**Extracted records:**
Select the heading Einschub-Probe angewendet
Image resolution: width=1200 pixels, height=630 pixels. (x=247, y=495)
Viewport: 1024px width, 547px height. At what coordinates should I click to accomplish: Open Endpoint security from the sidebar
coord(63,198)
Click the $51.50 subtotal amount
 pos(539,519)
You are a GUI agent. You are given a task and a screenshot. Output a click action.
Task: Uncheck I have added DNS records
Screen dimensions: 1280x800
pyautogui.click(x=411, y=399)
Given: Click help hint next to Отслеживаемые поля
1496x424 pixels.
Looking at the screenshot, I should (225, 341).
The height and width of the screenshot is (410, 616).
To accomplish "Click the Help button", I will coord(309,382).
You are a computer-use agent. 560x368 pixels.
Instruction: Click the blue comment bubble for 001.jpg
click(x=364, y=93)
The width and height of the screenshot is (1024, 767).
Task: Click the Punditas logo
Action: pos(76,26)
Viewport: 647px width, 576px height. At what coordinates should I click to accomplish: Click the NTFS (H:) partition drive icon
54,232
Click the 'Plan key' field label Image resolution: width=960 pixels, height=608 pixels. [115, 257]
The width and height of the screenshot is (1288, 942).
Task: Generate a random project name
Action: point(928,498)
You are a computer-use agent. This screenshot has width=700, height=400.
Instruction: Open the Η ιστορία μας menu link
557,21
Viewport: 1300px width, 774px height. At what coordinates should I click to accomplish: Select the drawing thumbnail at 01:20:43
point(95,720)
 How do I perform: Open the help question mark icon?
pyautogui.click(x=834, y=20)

**Task brief:**
Give exactly, and nothing besides, the lines from the one in which "Task: Uncheck I have added DNS records" occurs through the end of the records.

**Answer to this task:**
Task: Uncheck I have added DNS records
Screen dimensions: 1280x800
pyautogui.click(x=411, y=399)
Given: Click help hint next to Отслеживаемые поля
1496x424 pixels.
Looking at the screenshot, I should (225, 341).
The height and width of the screenshot is (410, 616).
To accomplish "Click the Help button", I will coord(309,382).
You are a computer-use agent. 560x368 pixels.
Instruction: Click the blue comment bubble for 001.jpg
click(x=364, y=93)
The width and height of the screenshot is (1024, 767).
Task: Click the Punditas logo
Action: pos(76,26)
Viewport: 647px width, 576px height. At what coordinates should I click to accomplish: Click the NTFS (H:) partition drive icon
54,232
Click the 'Plan key' field label Image resolution: width=960 pixels, height=608 pixels. [115, 257]
The width and height of the screenshot is (1288, 942).
Task: Generate a random project name
Action: point(928,498)
You are a computer-use agent. This screenshot has width=700, height=400.
Instruction: Open the Η ιστορία μας menu link
557,21
Viewport: 1300px width, 774px height. At what coordinates should I click to accomplish: Select the drawing thumbnail at 01:20:43
point(95,720)
 How do I perform: Open the help question mark icon?
pyautogui.click(x=834, y=20)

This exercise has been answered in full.